The “Sale” Mentality vs. The “Crash” Mentality

Indians love a good bargain. Whether it is the Great Indian Festival sale on Amazon or bargaining at Sarojini Nagar or T. Nagar, we love getting value for money.

  • When a fridge worth ₹40,000 drops to ₹30,000 during a sale, we rush to buy it.
  • When a mutual fund NAV drops from ₹100 to ₹80, we rush to sell it or stop buying.

Why this double standard?

When you see “mutual fund negative returns,” you are seeing a notional loss (paper loss). You haven’t actually lost money unless you sell. By continuing your SIP, you are lowering your average cost of buying.

Shankaran’s Example:

  1. Month 1 (Market High): Shankaran buys 100 units at ₹50. Total spent: ₹5,000.
  2. Month 2 (Market Crash): NAV drops to ₹25. Shankaran continues SIP. He gets 200 units for ₹5,000.
  3. Total: He owns 300 units. Total spent ₹10,000.
  4. Average Cost: ₹33.33 per unit.

If the market recovers just a little bit to ₹35 (still far below the original ₹50), Shankaran is already in profit! If he had stopped his SIP in Month 2, he would be sitting with high-cost units, waiting forever to break even.

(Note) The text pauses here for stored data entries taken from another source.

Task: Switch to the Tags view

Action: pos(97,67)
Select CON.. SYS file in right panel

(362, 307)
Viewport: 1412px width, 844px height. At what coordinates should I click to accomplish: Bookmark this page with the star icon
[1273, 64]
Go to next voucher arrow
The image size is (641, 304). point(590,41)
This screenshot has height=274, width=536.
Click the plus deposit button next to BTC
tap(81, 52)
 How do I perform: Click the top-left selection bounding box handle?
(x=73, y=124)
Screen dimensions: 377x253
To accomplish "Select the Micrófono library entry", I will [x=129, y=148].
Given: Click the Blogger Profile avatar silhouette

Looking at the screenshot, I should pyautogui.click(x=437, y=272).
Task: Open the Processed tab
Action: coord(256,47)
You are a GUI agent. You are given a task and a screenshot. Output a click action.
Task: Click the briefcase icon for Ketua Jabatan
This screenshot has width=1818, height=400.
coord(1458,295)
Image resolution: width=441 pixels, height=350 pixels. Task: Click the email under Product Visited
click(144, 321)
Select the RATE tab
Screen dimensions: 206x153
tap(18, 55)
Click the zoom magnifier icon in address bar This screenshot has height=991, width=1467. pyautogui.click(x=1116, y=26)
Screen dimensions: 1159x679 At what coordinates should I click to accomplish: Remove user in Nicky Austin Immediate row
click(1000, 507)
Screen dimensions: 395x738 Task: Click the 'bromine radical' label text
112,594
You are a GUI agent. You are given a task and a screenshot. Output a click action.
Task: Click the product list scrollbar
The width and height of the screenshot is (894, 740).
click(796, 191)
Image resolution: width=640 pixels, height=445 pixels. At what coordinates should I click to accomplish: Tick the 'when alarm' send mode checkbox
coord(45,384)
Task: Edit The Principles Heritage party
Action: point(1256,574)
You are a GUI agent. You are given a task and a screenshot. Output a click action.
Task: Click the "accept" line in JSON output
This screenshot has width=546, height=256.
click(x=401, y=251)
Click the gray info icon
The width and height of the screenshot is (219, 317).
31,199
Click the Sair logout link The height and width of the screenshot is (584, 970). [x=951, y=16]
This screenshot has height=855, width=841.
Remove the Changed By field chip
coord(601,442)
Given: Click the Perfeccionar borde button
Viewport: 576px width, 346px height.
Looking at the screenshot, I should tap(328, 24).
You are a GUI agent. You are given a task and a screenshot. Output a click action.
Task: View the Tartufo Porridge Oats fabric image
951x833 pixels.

The Cost of Panicking: A History Lesson

Let’s look at real data, not just theory.

Think back to March 2020. COVID-19 hit, and the Sensex fell off a cliff. It dropped nearly 40% in weeks.

  • Investor A (The Panicker): Stopped his SIP in March 2020 out of fear. He waited for “certainty.” He restarted in November 2020 when the market was “safe” (and expensive) again.
  • Investor B ( The Disciplined): Kept his SIP running. He bought the dip automatically every month.

By 2021, the markets had bounced back ferociously. Investor B had accumulated a massive number of units at rock-bottom prices. His returns were significantly higher than Investor A, who missed the entire accumulation phase.

SIP recovery time is often faster than we expect. The Indian economy is resilient. Bear markets are historically shorter than bull markets. If you exit now, you turn a temporary dip into a permanent loss.

When Should You Actually Stop?

Is there ever a good reason to stop? Yes, but “market volatility” isn’t one of them.

You should only pause or stop if:

  1. Financial Emergency: You lost your job or have a medical crisis and strictly need the cash flow.
  2. Goal Achieved: You were investing for your daughter’s wedding, and the wedding is 6 months away. In this case, you should move money to a liquid fund, regardless of market conditions.
  3. Bad Fund Performance: The specific fund is underperforming its peers consistently for 2-3 years (not because the whole market is down, but because the fund manager is doing a bad job).

3 Steps for the Anxious Investor

If looking at your portfolio makes your blood pressure rise, here is a survival guide:

1. Delete the App (Temporarily)
If you are investing for 10 or 15 years, why are you checking the price today? It is like checking the price of your house every day. It doesn’t matter. If the volatility stresses you out, remove the shortcut from your home screen.

2. Increase Your SIP (If you have cash)
This is the “Pro Move.” If you have an extra ₹50,000 lying in a savings account earning a pathetic 3% interest, this is the time to do a “Lumpsum” top-up or increase your SIP amount. You are getting the units at a discount.

3. Zoom Out
Look at the Sensex chart for the last 20 years. There were crashes in 2000, 2008, 2016, and 2020. The line looks like a jagged saw, but the direction is always Up and to the Right.

Conclusion

Shankaran Pillai sat down, drank a strong filter coffee, and did the math. He realized that if he stopped his SIP now, he would be punishing himself for the market’s mood swings. He decided not only to continue his ₹10,000 SIP but to add an extra ₹5,000 this month to “buy the dip.”

The market will go up, and the market will go down. That is its nature. Your job is not to predict the weather, but to stay on the ship.